Yesterday I wore a dress to work. When my husband asked why I was wearing a dress (instead of my usual jeans) I said it was because I was tired of wearing jeans every day and wanted to wear something different. The truth is that when I pulled my jeans out of the dryer to put them on, they were too tight. I know jeans are always a little tight when you get them out of the dryer, but I haven’t had that problem with these jeans because they were always just a little bit big. Not anymore. I got some other pants out of my closet to wear, and they also were too tight, as were the third and fourth pair I tried on.
I have no pants. Like a man without a country, I am a woman without a pair of pants.
Now, I have always been one to say “go buy clothes that FIT, don’t worry about the size”, but damn, y’all I just don’t know if I can go buy a size EIGHT-FRIGGIN-TEEN. I think that might send me over the edge, even if they are the cutest jeans in the world. Just the thought of pulling a pair of size EIGHT-GINORMOUS-TEEN pants off the rack and holding them up makes me sweat a little bit. And I realize, it’s not the actual size that bothers me so much as it is that I NEED that size; that I have let myself go to the point where I need to venture outside of my comfortable 14/16 size and must foray into these larger unfamiliar sizes. I am heading in the opposite direction of where I intended to go. I think my GPS is busted.

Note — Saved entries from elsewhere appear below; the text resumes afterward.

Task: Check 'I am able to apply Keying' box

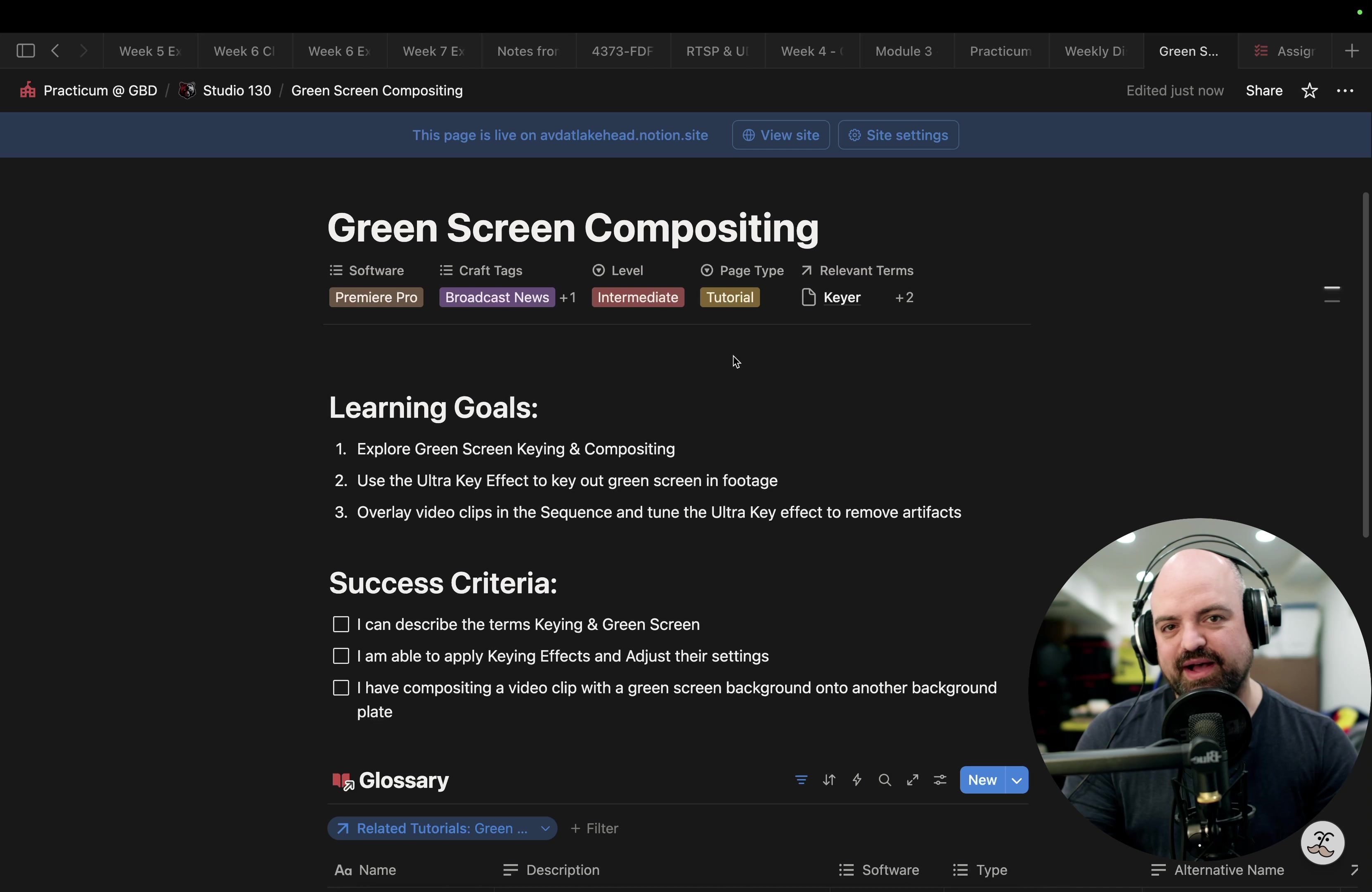Action: (341, 656)
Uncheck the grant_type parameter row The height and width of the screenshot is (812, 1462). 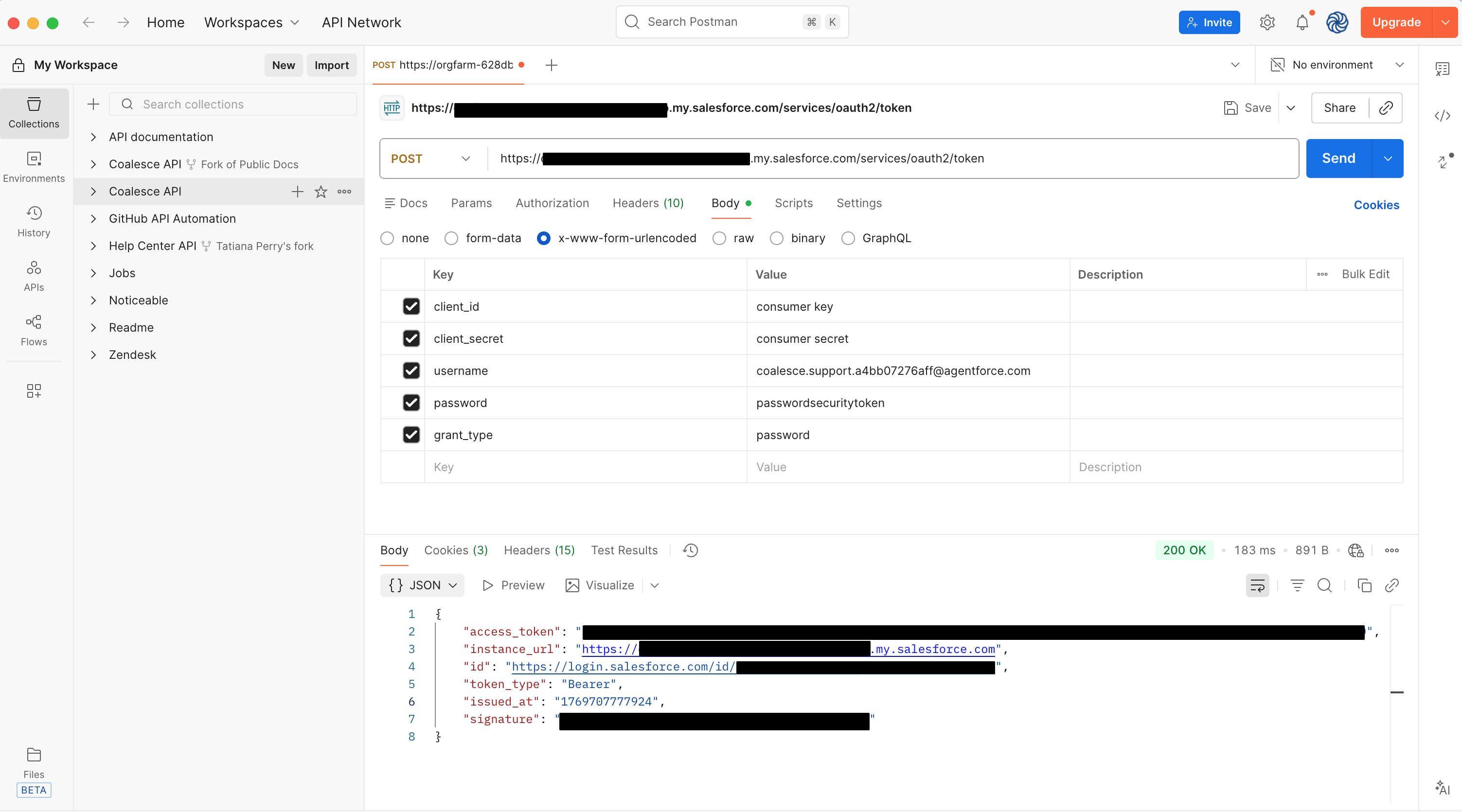411,434
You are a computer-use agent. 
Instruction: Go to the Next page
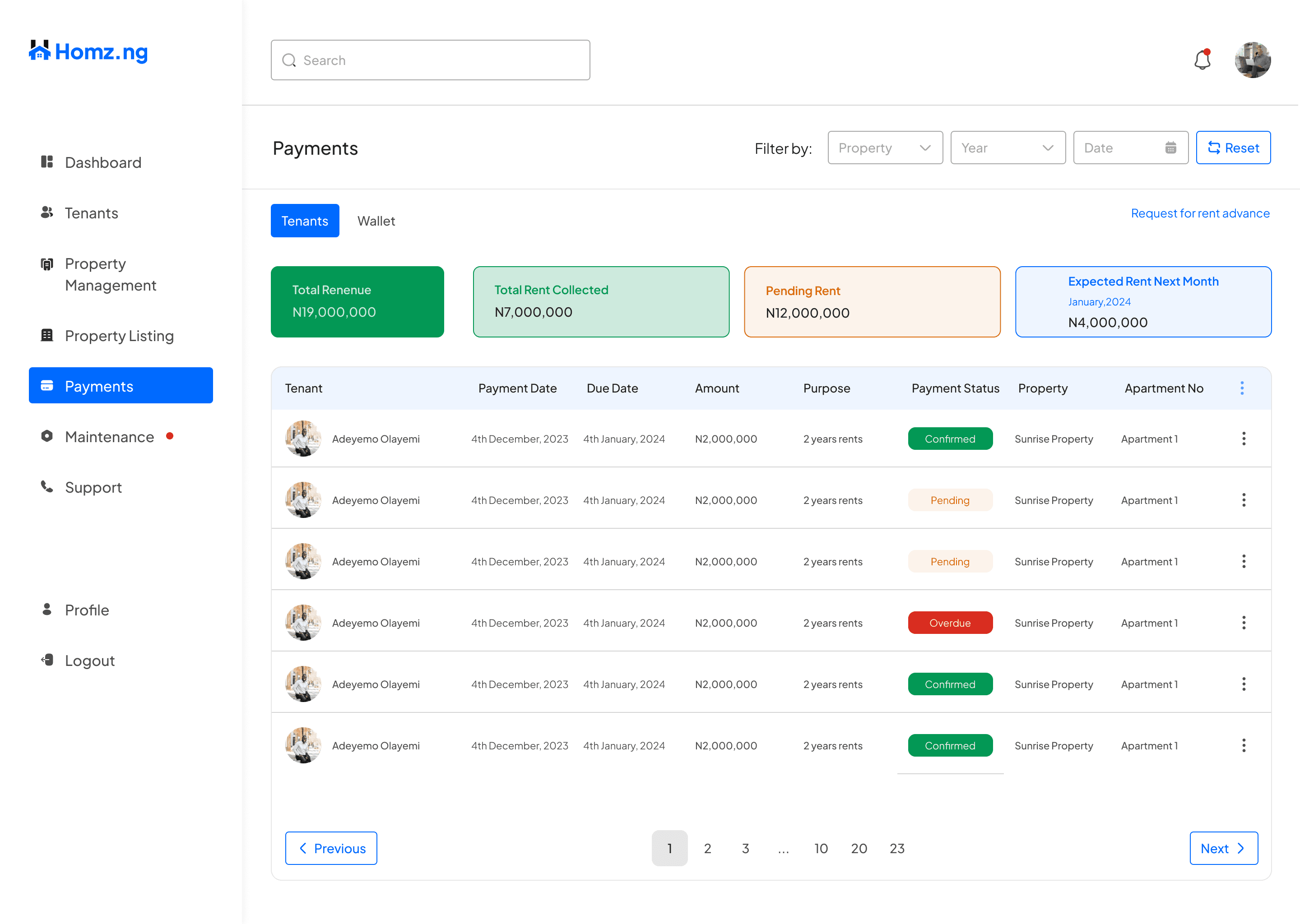pos(1223,848)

And in a related story, I have decided I just can’t pull off the capris look. My legs are so short and my calves are so big, that capris make my legs look like stubby little tree trunks. The only solution I can think of is go with the maxi dress for the rest of the spring/summer. And can we talk about the name “maxi dress”? I know it’s supposed to be the opposite of mini skirt, but couldn’t the fashion world have come up with a better name? It sounds like something you should wear during your special Lady Time every month, or something so big that a circus would consider renting it from you for their show.
Are you having a good time at my pity party? Would you like some more punch?
So what I’m saying is, that either I suck it up and by bigger pants or hide myself under a big dress for the next 6 months. Either way, I’m not happy about it. And even if by the grace of God I do lose some weight, it won’t be enough to make a difference this summer, so once again, I’m going to be spending every gathering and family get-together feeling self conscious. I hate that.
Okay, gag. Enough of that. Even I’m sick of my whining at this point.
I hope you all have a good weekend. Me and my enormous ass are going to go shopping for circus tents. Let’s hope we find one without stripes.